* PROBLEM DETAILS: Rewrite the rows from the line with "458x800 pixels." up to and including the line with "(x=417, y=654)", changing every "How do I perform" to "How can I complete" and leaving everything else unchanged.

Data records
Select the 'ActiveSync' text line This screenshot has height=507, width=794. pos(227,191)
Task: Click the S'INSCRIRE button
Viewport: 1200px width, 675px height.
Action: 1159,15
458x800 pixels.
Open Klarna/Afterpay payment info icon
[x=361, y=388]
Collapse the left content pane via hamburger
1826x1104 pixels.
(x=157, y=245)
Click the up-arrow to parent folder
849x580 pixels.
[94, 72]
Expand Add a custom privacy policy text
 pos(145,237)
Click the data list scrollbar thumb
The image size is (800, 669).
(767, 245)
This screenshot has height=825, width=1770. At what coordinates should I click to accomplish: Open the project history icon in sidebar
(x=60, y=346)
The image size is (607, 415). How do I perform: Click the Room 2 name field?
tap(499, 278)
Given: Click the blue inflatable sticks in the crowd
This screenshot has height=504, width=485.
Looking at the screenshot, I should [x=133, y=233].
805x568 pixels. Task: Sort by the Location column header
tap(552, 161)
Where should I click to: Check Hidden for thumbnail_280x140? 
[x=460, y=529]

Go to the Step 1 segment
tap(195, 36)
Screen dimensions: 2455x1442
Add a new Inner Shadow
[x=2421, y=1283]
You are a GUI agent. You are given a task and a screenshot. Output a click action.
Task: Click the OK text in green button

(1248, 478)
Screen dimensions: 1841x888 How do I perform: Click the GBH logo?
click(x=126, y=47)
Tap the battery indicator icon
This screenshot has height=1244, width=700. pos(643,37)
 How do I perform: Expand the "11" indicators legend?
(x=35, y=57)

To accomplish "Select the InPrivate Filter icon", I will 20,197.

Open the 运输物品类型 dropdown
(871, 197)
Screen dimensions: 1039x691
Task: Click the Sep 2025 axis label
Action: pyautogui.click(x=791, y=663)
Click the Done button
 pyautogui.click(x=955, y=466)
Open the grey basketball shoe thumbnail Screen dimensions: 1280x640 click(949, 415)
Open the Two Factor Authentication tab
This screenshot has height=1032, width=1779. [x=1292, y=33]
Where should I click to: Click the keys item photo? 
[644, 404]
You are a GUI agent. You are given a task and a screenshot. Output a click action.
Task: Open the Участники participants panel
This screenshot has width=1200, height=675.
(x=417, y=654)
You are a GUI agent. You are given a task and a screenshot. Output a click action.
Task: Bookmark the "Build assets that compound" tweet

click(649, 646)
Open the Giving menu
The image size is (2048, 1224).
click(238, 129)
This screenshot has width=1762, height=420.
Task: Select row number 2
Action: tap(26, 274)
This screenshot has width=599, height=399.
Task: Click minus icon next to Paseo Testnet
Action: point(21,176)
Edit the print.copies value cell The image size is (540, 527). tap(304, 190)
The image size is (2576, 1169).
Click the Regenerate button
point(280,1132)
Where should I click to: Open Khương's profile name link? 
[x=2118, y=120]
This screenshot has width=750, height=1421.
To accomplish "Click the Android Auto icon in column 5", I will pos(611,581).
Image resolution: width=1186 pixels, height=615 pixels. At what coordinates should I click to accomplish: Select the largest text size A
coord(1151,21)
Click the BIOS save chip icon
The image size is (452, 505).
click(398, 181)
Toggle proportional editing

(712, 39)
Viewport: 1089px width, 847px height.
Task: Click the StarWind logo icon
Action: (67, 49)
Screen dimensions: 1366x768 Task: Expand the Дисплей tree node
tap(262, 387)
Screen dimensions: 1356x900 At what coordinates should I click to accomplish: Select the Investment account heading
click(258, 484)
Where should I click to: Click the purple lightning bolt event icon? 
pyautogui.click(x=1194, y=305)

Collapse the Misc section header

* WRITTEN SOLUTION:
458x800 pixels.
Open Klarna/Afterpay payment info icon
[x=361, y=388]
Collapse the left content pane via hamburger
1826x1104 pixels.
(x=157, y=245)
Click the up-arrow to parent folder
849x580 pixels.
[94, 72]
Expand Add a custom privacy policy text
 pos(145,237)
Click the data list scrollbar thumb
The image size is (800, 669).
(767, 245)
This screenshot has height=825, width=1770. At what coordinates should I click to accomplish: Open the project history icon in sidebar
(x=60, y=346)
The image size is (607, 415). How can I complete: Click the Room 2 name field?
tap(499, 278)
Given: Click the blue inflatable sticks in the crowd
This screenshot has height=504, width=485.
Looking at the screenshot, I should [x=133, y=233].
805x568 pixels. Task: Sort by the Location column header
tap(552, 161)
Where should I click to: Check Hidden for thumbnail_280x140? 
[x=460, y=529]

Go to the Step 1 segment
tap(195, 36)
Screen dimensions: 2455x1442
Add a new Inner Shadow
[x=2421, y=1283]
You are a GUI agent. You are given a task and a screenshot. Output a click action.
Task: Click the OK text in green button

(1248, 478)
Screen dimensions: 1841x888 How can I complete: Click the GBH logo?
click(x=126, y=47)
Tap the battery indicator icon
This screenshot has height=1244, width=700. pos(643,37)
 How can I complete: Expand the "11" indicators legend?
(x=35, y=57)

To accomplish "Select the InPrivate Filter icon", I will 20,197.

Open the 运输物品类型 dropdown
(871, 197)
Screen dimensions: 1039x691
Task: Click the Sep 2025 axis label
Action: pyautogui.click(x=791, y=663)
Click the Done button
 pyautogui.click(x=955, y=466)
Open the grey basketball shoe thumbnail Screen dimensions: 1280x640 click(949, 415)
Open the Two Factor Authentication tab
This screenshot has height=1032, width=1779. [x=1292, y=33]
Where should I click to: Click the keys item photo? 
[644, 404]
You are a GUI agent. You are given a task and a screenshot. Output a click action.
Task: Open the Участники participants panel
This screenshot has width=1200, height=675.
(x=417, y=654)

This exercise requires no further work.